Pasaban los meses, y Rosa empezaba a perseguirse. Olga y Cristina vertían su ponzoña ambigua en los oídos de Rolf. De pronto, por algún motivo, el tiempo estaba corriendo más rápido. Se habían hecho a la idea de tener que sobrellevar el suspenso, hasta el día del parto, en la espera del varón que asegurara los pagos perpetuos del Estado… pero esto era otra cosa. Si encima había que sumarle el suspenso del embarazo liso y llano, era casi demasiado. Hubo una reunión familiar, y después otra… Al final cada visita era un concilio, se barajaban soluciones desesperadas… una adopción clandestina… Todo sin la menor necesidad, llevados por una especie de locura que alentaban las dos hermanas… Rolf oponía una cerrada negativa a esos planes, y un día le confesó a Rosa, a solas, que desconfiaba de las intenciones de sus hermanas. Si él desaparecía antes de haber engendrado un hijo, Rosa quedaría en la calle, de eso estaba seguro. Rosa se sublevaba: ella podía trabajar, podía ganarse la vida, no necesitaba de nadie… Él la interrumpía diciéndole que había cosas que ella ignoraba, secretos de familia… y de ahí no salía.

Se decidió al fin que la joven consultara a un especialista. No tuvo más remedio que ir a ver al doctor Trevisan, una vetusta eminencia que había tratado a Olga y Cristina treinta años atrás. En aquel entonces los problemas de fecundidad se trataban con una mezcla de empiria supersticiosa y psicología de la Fe. Además, fue unilateral: sólo se trató Rosa. Su marido se mantuvo al margen: temía por su vida. Para Rosa, fue el comienzo de una nueva etapa. Cuando volvía de la clínica, por las tardes (dos veces por semana) el cielo sobre Brelín se le ofrecía como una placa gris bistre, en la que sólo una vista muy aguda lograba percibir ondulaciones, relieves plateados… Las copas de los árboles se sacudían con violencia, inspiradas siempre por vientos que apartaban sus ramas…Y dejaban ver los techos rojos, las paredes blancas de las casas, envueltas en nieblas… Le daban miedo los perros, y la lluvia casi siempre inminente, la tormenta, que parecía lejana pero estaba cerca… Al agitarse, todos los árboles de una calle se comunicaban, se metían ramas por todas partes, como una fila de peleles karatecas, del primero al último, y el viento salía del último gritando algún proverbio dilatado…
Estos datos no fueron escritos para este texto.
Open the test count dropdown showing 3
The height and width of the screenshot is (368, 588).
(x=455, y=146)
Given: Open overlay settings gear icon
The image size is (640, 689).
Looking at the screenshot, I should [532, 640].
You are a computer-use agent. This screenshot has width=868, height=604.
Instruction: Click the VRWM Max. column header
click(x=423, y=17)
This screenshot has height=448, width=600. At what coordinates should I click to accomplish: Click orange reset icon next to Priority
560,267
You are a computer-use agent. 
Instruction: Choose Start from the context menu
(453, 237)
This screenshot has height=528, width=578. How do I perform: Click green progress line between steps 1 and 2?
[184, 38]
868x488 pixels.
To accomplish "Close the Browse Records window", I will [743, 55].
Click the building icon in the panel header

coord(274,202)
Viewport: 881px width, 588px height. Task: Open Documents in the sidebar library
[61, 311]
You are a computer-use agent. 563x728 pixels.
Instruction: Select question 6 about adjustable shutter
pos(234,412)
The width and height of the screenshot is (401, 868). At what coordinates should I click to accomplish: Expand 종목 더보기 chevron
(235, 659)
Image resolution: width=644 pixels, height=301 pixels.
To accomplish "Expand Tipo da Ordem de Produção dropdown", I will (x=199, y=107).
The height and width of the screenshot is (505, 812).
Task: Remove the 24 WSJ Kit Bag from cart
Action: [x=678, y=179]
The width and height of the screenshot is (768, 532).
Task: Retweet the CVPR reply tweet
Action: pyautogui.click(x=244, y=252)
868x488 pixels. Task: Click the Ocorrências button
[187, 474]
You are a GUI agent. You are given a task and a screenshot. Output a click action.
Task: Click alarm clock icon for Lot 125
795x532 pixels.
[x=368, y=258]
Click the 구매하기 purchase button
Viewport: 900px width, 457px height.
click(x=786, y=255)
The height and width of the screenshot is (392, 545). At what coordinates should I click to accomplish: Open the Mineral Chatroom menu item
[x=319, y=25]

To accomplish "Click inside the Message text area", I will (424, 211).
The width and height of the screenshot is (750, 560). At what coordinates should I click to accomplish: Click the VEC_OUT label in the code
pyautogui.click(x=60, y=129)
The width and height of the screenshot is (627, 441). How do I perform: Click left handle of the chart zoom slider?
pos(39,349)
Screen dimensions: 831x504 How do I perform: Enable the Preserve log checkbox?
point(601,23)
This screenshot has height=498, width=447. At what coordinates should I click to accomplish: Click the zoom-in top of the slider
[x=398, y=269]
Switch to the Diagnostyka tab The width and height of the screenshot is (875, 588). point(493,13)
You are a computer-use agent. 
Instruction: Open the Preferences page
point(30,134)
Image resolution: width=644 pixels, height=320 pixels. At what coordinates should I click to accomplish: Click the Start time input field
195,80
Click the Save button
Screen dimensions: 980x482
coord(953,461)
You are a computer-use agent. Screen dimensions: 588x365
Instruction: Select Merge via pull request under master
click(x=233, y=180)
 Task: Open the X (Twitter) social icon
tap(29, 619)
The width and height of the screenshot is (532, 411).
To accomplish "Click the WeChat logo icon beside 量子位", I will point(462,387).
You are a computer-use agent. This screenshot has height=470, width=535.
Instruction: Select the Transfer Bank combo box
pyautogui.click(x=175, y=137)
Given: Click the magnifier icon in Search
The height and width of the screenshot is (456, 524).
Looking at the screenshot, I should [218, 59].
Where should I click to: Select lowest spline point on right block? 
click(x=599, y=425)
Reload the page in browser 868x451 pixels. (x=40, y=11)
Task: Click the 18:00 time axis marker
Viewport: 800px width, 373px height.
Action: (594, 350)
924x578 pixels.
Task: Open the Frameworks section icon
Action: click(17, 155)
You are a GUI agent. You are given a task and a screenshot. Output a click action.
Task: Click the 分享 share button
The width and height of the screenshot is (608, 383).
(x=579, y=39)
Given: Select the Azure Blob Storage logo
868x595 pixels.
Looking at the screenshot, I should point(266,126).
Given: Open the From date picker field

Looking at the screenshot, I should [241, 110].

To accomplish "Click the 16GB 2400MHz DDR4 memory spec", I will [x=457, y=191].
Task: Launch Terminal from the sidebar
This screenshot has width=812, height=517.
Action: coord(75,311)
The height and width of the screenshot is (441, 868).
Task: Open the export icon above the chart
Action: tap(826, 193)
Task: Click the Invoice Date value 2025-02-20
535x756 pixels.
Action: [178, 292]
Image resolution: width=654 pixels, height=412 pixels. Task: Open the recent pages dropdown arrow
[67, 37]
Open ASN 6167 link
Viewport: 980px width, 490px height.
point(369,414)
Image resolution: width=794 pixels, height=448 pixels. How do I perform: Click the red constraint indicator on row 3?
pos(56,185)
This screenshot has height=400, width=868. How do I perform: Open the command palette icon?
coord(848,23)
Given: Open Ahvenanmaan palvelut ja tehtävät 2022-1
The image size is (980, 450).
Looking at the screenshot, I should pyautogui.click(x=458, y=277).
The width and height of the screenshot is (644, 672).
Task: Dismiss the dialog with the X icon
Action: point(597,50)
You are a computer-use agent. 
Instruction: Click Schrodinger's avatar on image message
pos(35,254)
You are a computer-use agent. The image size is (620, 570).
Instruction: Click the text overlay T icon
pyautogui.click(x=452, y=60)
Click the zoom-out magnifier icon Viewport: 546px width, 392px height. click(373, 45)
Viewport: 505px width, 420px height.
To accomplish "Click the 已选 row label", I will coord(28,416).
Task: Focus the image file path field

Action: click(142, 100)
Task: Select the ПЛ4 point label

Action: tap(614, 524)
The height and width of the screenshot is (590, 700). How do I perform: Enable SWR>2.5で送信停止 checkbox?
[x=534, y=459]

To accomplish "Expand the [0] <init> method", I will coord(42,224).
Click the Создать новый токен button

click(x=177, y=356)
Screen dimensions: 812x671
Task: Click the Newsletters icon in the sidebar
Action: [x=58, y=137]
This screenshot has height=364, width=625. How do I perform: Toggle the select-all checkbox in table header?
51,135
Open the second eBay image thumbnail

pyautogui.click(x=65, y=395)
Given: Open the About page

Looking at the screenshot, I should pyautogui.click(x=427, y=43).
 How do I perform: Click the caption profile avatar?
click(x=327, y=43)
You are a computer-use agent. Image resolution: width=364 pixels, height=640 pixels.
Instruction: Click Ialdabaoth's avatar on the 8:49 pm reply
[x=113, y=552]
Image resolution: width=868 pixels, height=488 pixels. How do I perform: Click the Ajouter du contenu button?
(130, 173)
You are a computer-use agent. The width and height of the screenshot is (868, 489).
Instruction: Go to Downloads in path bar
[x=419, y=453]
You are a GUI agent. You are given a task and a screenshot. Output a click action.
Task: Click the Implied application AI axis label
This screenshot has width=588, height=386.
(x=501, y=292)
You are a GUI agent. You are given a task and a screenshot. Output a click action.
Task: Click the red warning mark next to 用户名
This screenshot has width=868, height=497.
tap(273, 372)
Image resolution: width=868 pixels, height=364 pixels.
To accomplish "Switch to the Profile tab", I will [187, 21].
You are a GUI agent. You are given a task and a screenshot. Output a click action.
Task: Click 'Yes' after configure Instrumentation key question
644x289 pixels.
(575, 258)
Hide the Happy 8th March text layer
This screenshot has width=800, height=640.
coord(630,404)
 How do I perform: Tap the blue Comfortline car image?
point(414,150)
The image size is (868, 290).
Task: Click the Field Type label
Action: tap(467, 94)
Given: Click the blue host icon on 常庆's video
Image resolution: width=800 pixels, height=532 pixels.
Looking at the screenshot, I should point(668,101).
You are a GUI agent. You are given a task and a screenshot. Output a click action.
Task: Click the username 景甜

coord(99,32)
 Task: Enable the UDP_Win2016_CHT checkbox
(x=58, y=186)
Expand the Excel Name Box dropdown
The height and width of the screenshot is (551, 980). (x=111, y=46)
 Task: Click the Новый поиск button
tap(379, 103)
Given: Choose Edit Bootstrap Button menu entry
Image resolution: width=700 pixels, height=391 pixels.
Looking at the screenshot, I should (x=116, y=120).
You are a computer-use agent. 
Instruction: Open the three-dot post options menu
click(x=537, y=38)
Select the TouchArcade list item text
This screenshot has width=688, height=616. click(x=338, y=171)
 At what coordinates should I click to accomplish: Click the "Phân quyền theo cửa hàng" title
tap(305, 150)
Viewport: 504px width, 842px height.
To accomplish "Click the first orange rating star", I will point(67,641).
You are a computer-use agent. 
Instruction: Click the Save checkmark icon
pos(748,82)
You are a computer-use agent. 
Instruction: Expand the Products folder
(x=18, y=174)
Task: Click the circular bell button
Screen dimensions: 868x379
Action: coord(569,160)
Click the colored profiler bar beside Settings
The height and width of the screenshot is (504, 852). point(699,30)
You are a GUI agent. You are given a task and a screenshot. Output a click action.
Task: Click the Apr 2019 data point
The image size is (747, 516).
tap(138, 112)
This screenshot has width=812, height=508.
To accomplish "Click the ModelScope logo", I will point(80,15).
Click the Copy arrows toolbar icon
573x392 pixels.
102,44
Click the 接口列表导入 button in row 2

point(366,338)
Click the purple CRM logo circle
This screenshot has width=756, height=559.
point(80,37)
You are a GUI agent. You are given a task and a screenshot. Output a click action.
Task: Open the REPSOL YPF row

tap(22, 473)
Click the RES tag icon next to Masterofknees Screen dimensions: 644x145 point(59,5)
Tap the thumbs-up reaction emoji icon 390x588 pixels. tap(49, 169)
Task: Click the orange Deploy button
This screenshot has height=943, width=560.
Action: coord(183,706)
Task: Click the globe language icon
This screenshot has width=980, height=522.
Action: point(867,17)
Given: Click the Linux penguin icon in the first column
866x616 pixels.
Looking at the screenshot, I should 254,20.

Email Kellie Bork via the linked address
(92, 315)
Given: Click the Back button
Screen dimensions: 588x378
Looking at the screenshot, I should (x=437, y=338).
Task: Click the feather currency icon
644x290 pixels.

También estaba la posibilidad de mentir, de hacerles creer que estaba embarazada, de embarcarlas en una ficción… Pero ¿y después? Después, podía pasar cualquier cosa… Todos podían volverse locos, entrar en lo impensado, en lo impensable… Mentir sobre un secreto era parte del secreto… Y como la situación era tan ambigua… Rosa sabía que ellas la estaban vigilando sólo para asegurarse de que no quedara embarazada; si quedaba, debían de tener planes para hacerla abortar con un susto. De modo que ellas mismas se habían puesto en la posición justa para ser engañadas, para engañarse a sí mismas. Quizás ya estaban pensando que Rosa estaba encinta y se lo ocultaba.

Pero ella lo único que ocultaba eran sus dudas y temores. No podía actuar, sólo podía darles vueltas a sus pensamientos. Y llegaba a la conclusión miserable de que su vida era un pensamiento. Una vez había salido de ella, como un estornudo, un grito de pasión: ¡Vivir!

Y la vida, una reina extranjera abriendo una puerta a la medianoche, le había respondido: Pensar…

¡Vivir es pensar! Hasta los pájaros bombardeados por el viento lo sabían… ¡Vivir es pensar!